Prime Minister details progress made to stop illegal border crossings
The plan to stop the boats is said to be starting to work
The Prime Minister’s Office and Prime Minister Rishi Sunak announced on 5 June that the plan to stop the boats is beginning to work, with small boat arrivals into the UK reprotedly down by 20 percent so far this year.
During a speech at the Western Jet Foil Processing Centre in Dover, the Prime Minister detailed the progress made on the government’s plans to combat illegal border crossings. Sunak also confirmed the following: the UK’s deal with France prevented 33,000 illegal crossings last year, 40 percent more than the year before; due to the UK’s partnership with the government of Albania, Albanian small boat arrivals are down 90 percent year-on-year and the UK has returned more than 1,800 Albanian illegal migrants and foreign criminals on weekly flights since December; the UK has increased the number of illegal working raids by more than 50 percent, and arrests have more than doubled; and the legacy asylum backlog is down almost a fifth since December, with the government said to be on track to deliver its target of clearing the backlog completely by the end of the year.

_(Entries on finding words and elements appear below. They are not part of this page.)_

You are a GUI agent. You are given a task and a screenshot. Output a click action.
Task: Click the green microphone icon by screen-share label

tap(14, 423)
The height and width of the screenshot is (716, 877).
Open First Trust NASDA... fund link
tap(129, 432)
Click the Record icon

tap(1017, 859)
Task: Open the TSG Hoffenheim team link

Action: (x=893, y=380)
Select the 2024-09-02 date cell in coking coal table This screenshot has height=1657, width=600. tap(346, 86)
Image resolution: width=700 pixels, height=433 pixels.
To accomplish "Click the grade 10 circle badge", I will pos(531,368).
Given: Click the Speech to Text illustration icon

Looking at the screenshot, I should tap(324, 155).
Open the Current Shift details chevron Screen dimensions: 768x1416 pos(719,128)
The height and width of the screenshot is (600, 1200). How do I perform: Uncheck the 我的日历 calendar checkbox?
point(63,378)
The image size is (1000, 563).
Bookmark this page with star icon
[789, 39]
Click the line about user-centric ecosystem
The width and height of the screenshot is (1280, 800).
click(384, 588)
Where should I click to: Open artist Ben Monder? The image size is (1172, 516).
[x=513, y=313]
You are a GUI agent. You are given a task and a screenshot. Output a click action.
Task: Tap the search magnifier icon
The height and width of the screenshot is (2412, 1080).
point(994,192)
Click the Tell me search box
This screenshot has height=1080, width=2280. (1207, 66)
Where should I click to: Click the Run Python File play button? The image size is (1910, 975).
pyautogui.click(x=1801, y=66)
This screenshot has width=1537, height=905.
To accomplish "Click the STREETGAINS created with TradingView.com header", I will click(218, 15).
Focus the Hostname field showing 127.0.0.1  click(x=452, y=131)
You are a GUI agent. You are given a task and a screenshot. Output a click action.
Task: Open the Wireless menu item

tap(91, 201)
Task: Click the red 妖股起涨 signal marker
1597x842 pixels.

The Prime Minister also confirmed other developments related to the priority to stop the boats, including doubling the funding provided to the National Crime Agency to combat organised immigration crime, with the arrest of illegal workers in the UK more than doubling; and requesting evidence to back up modern slavery claims, which is said to have led to the tripling of refusal rates. Since the Stop the Boats Bill passed the House of Commons, Sunak confirmed that the government has been preparing so that once any legal challenges are complete, the government will be able to put the Bill into practice.